Set down the lines below, exactly, starting at the one that contains "Instruction: Choose the" and stopping at the last line, inclusive. Omit pictures.

Data to examine:
====
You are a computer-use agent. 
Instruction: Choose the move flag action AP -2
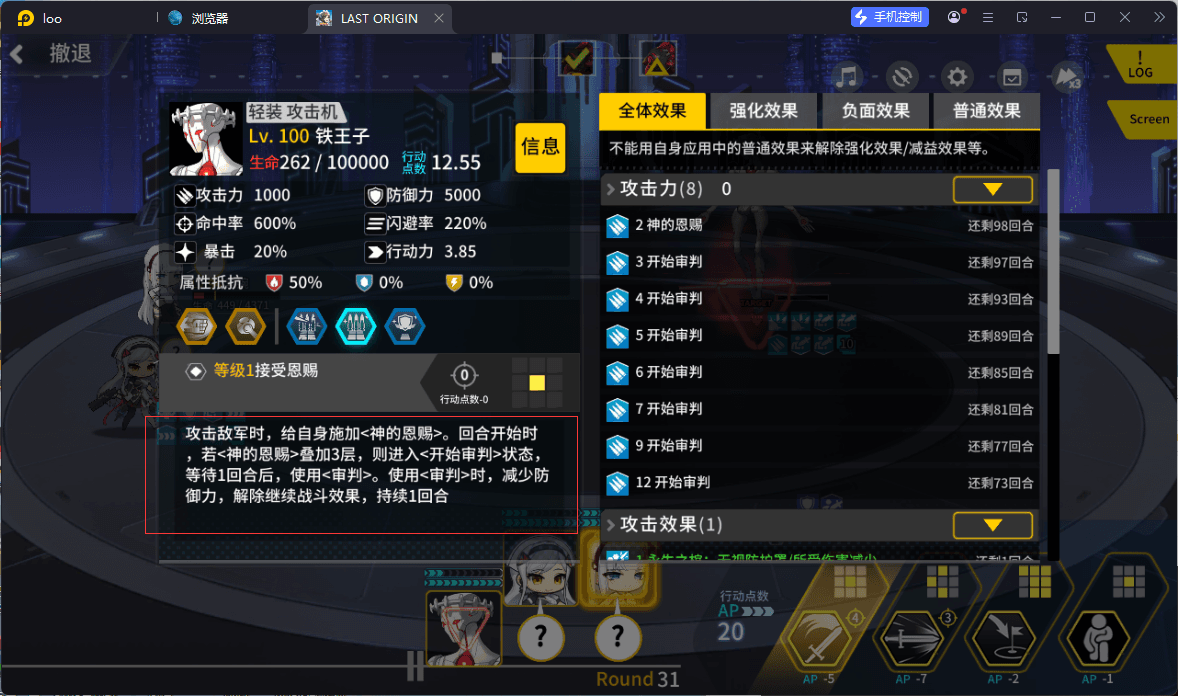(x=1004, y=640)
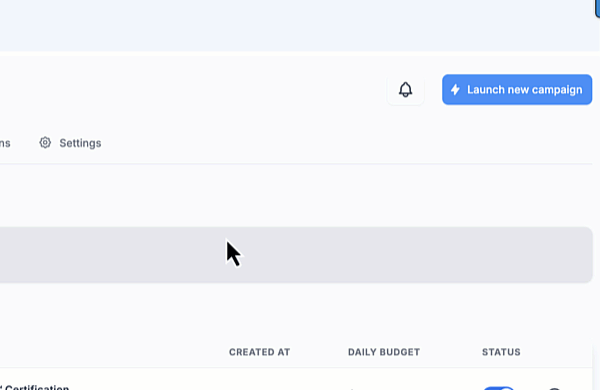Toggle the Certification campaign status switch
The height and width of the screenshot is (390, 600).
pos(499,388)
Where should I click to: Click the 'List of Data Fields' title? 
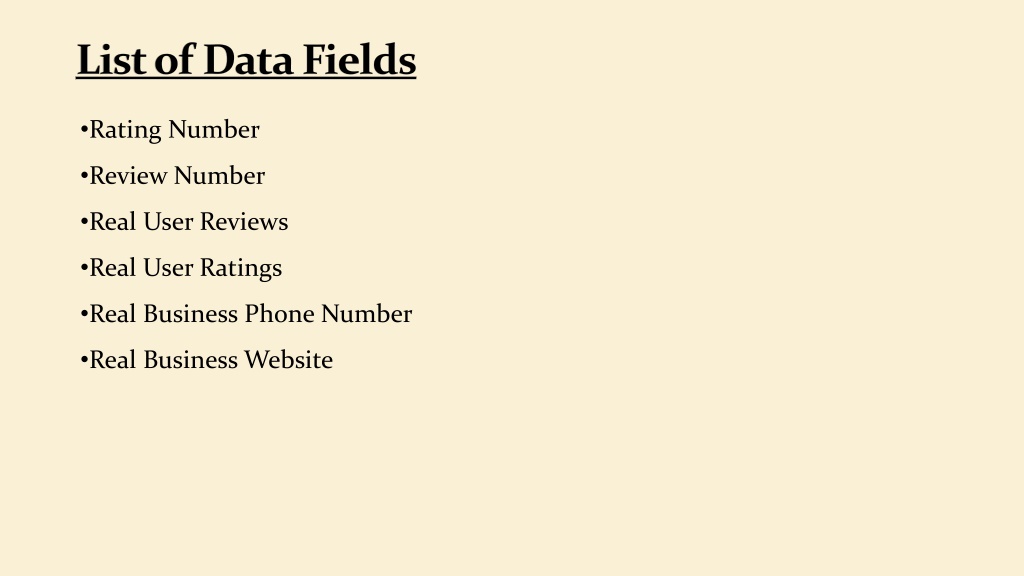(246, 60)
====
Answer to this exercise:
Instruction: Choose the move flag action AP -2
(x=1004, y=640)
Toggle the Certification campaign status switch
The height and width of the screenshot is (390, 600).
pos(499,388)
Where should I click to: Click the 'List of Data Fields' title? 
(246, 60)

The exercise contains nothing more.